_Work request_
Starting at the line with "How do I perform: Disable" and ending at the line with "The width and", print exactly the lines of the entries below. Pictures do not belong in the copy.

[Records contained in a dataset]
# # # # # # #

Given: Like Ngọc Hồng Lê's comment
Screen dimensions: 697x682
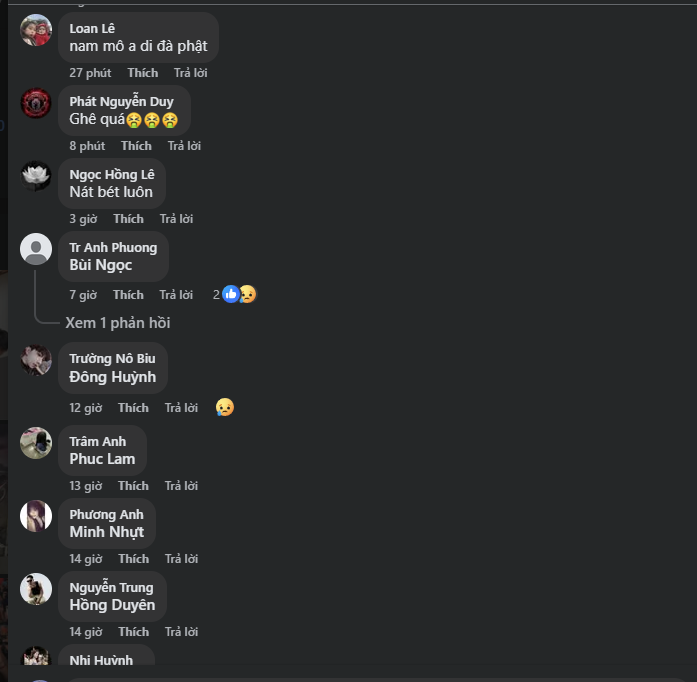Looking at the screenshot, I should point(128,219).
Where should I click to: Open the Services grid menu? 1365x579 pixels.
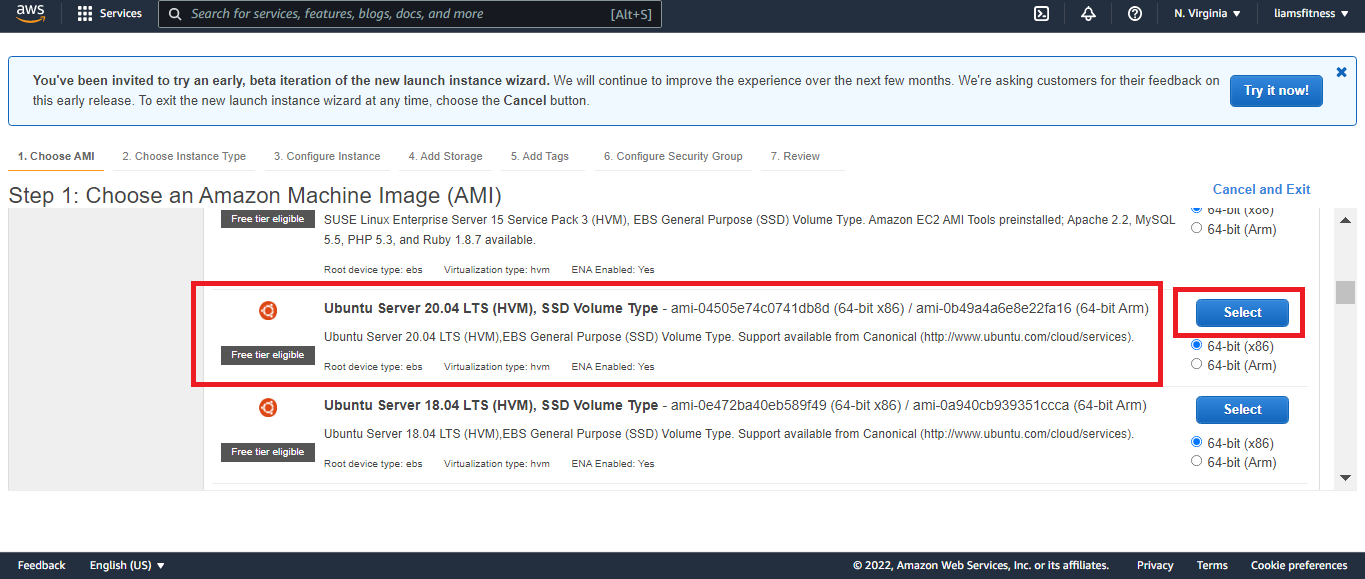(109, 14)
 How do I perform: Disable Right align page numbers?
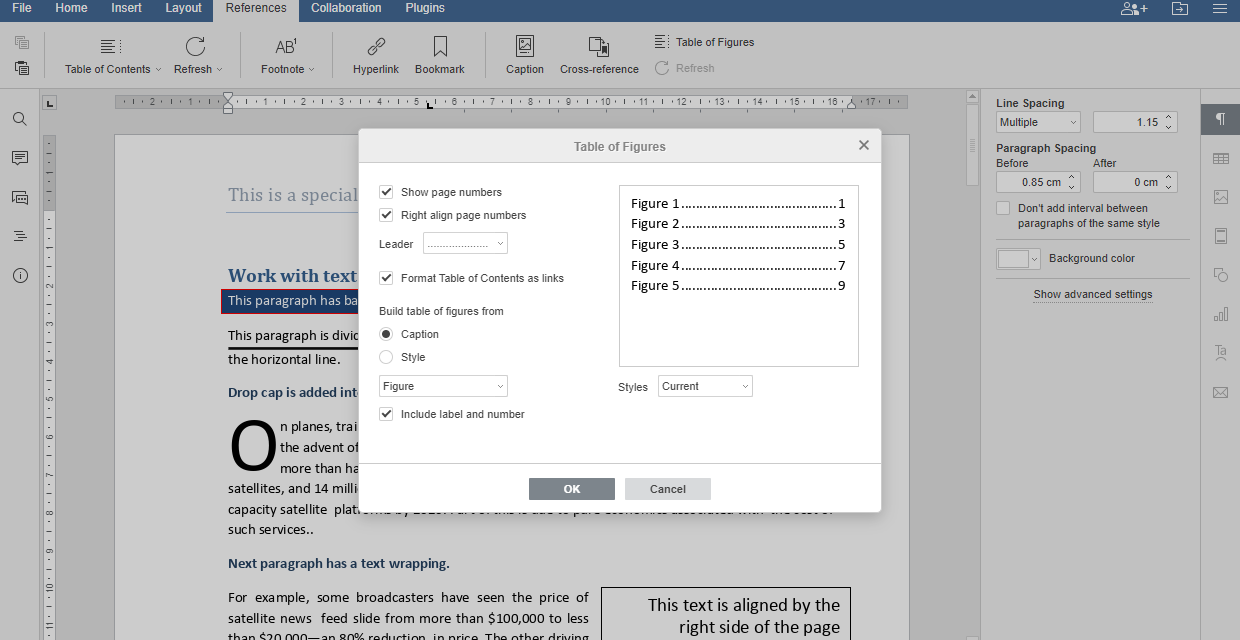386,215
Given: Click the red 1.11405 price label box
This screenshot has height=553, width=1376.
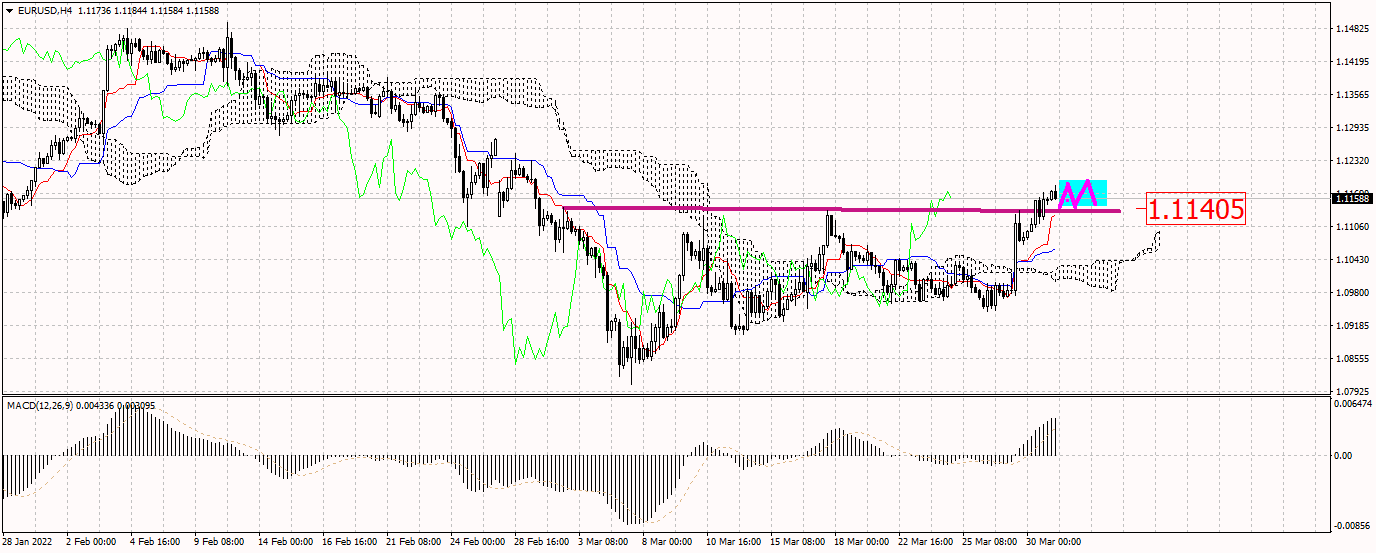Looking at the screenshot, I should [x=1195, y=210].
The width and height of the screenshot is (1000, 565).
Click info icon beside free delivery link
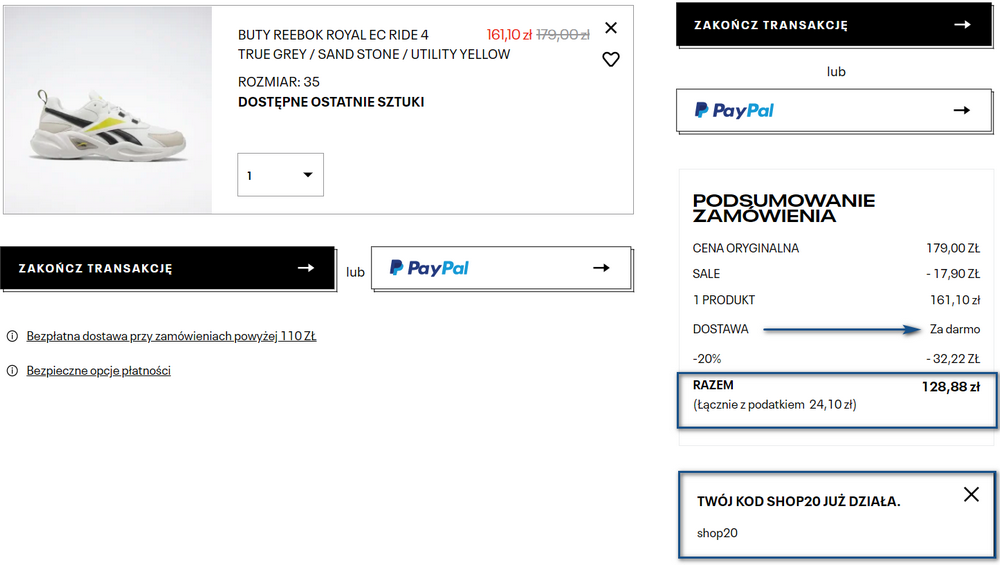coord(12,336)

# # # # # # #

_Exercise solution_
 How do I perform: Disable Right align page numbers?
386,215
Given: Click the red 1.11405 price label box
This screenshot has height=553, width=1376.
Looking at the screenshot, I should [x=1195, y=210].
The width and height of the screenshot is (1000, 565).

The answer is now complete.